___ Provided material ___

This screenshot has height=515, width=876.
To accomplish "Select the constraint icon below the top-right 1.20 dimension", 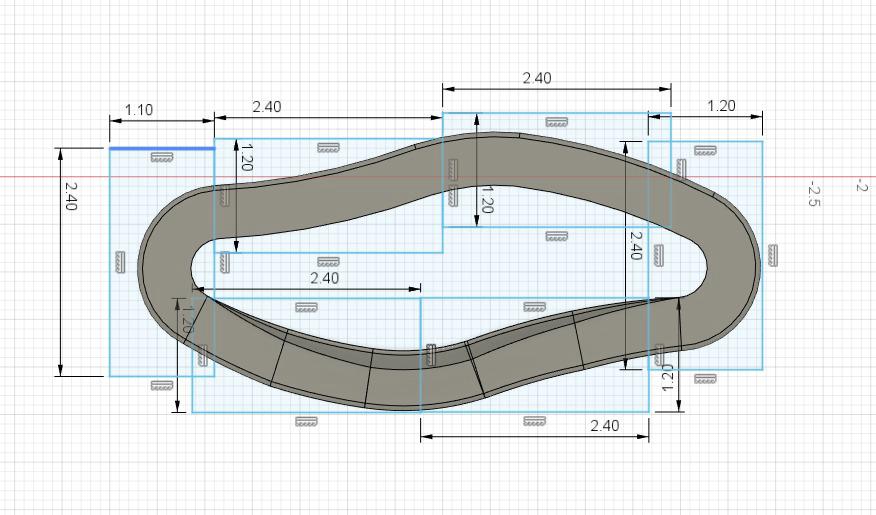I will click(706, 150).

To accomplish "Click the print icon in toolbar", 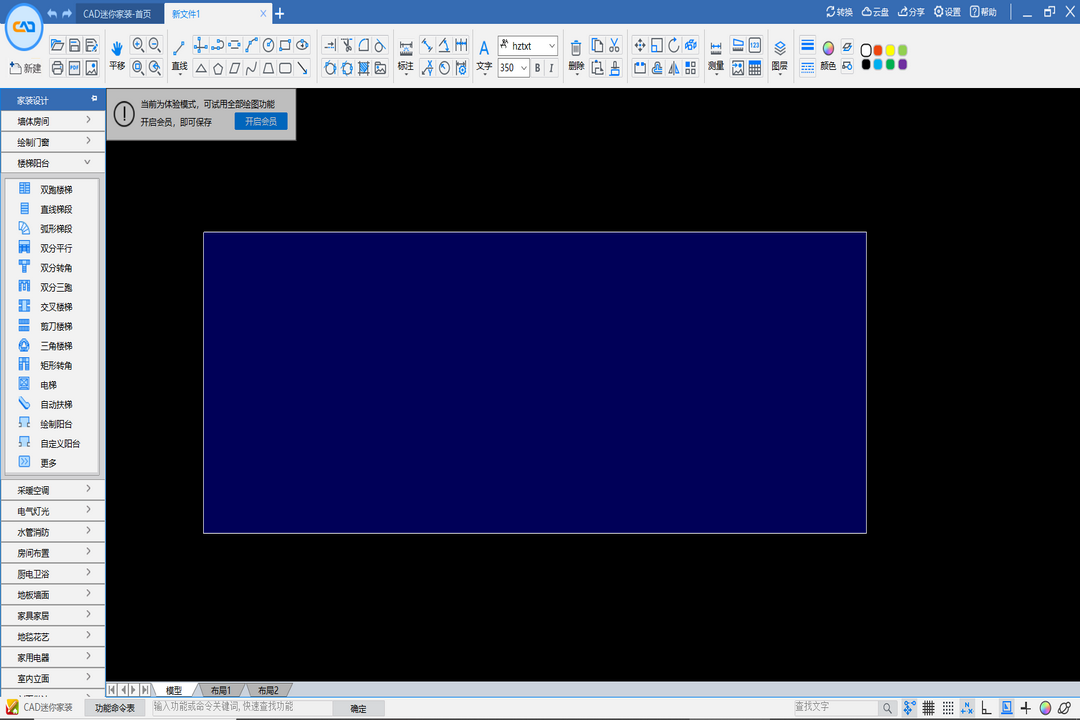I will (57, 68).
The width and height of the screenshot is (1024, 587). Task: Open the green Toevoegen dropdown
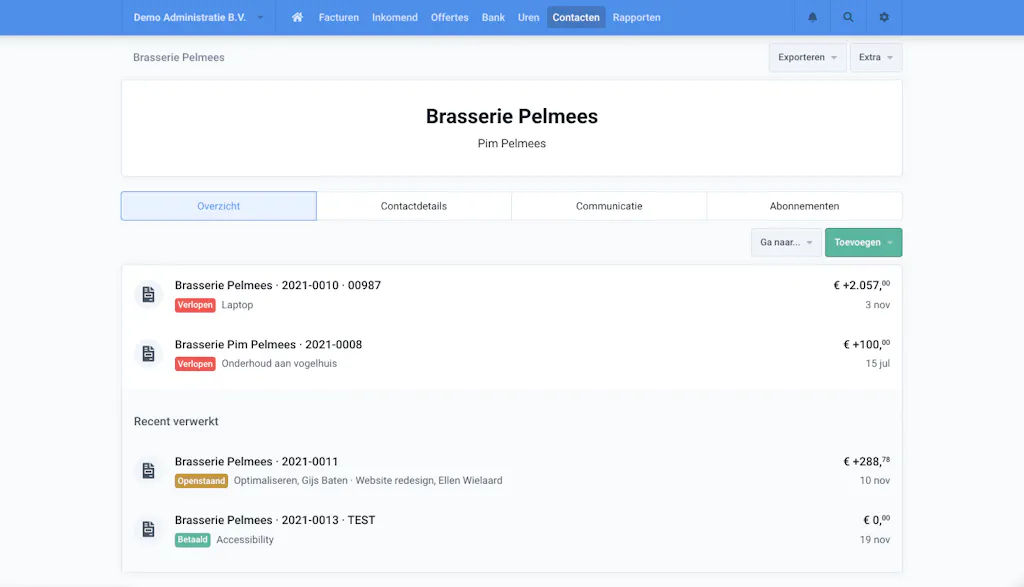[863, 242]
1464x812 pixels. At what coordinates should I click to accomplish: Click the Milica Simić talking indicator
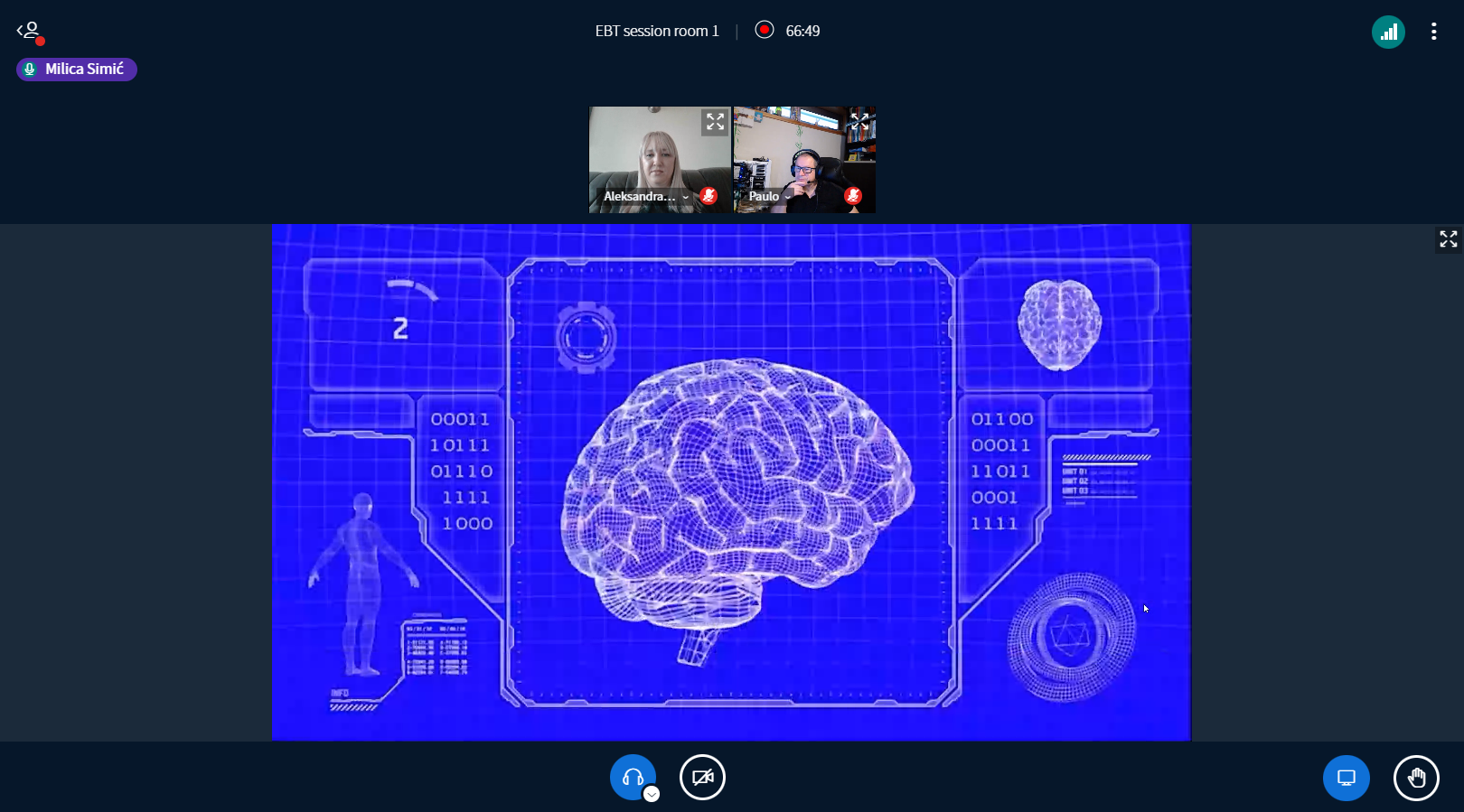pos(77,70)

___

**Given task**
Please find every line in the items above that contains the word "height", and copy each of those lines in full.

**Exercise solution**
This screenshot has height=515, width=876.
The width and height of the screenshot is (1024, 587). Task: Open the green Toevoegen dropdown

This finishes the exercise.